* Problem to solve
Please give the number of lines in the material below that contain "width", and provide nothing besides that number.

* The input
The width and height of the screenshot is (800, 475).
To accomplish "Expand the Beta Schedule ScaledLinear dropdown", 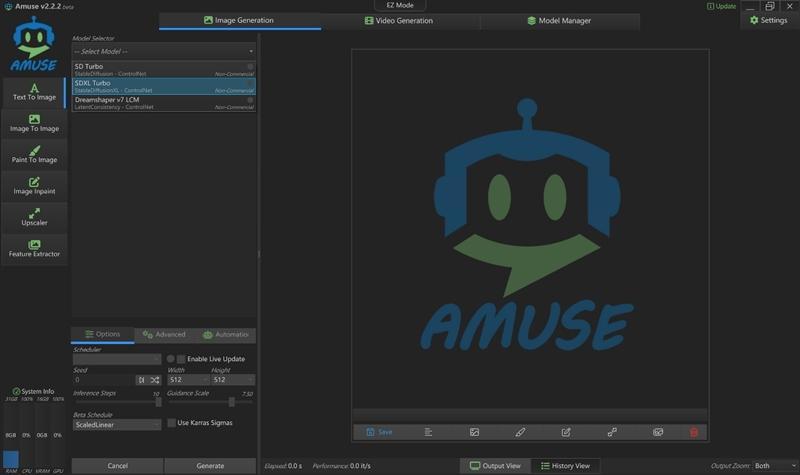I will click(117, 424).
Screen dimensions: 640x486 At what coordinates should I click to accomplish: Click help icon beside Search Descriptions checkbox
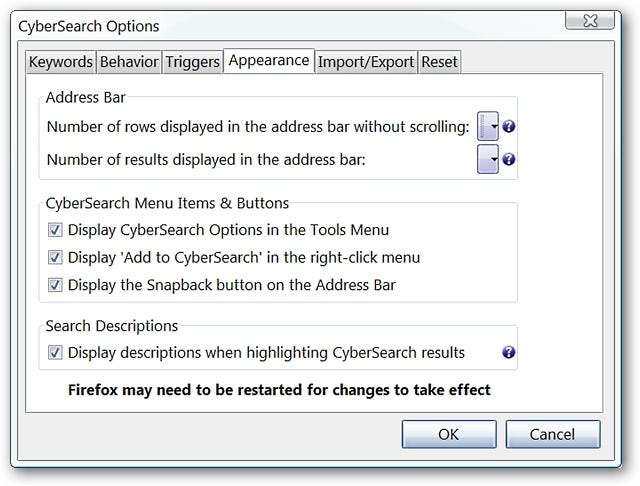tap(509, 352)
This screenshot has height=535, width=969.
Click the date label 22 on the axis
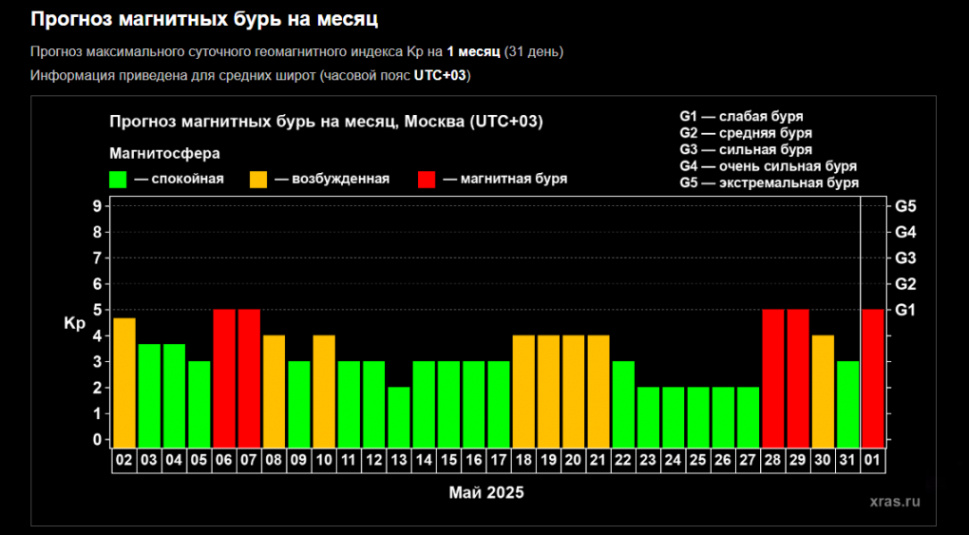click(x=624, y=461)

* Response to the task
2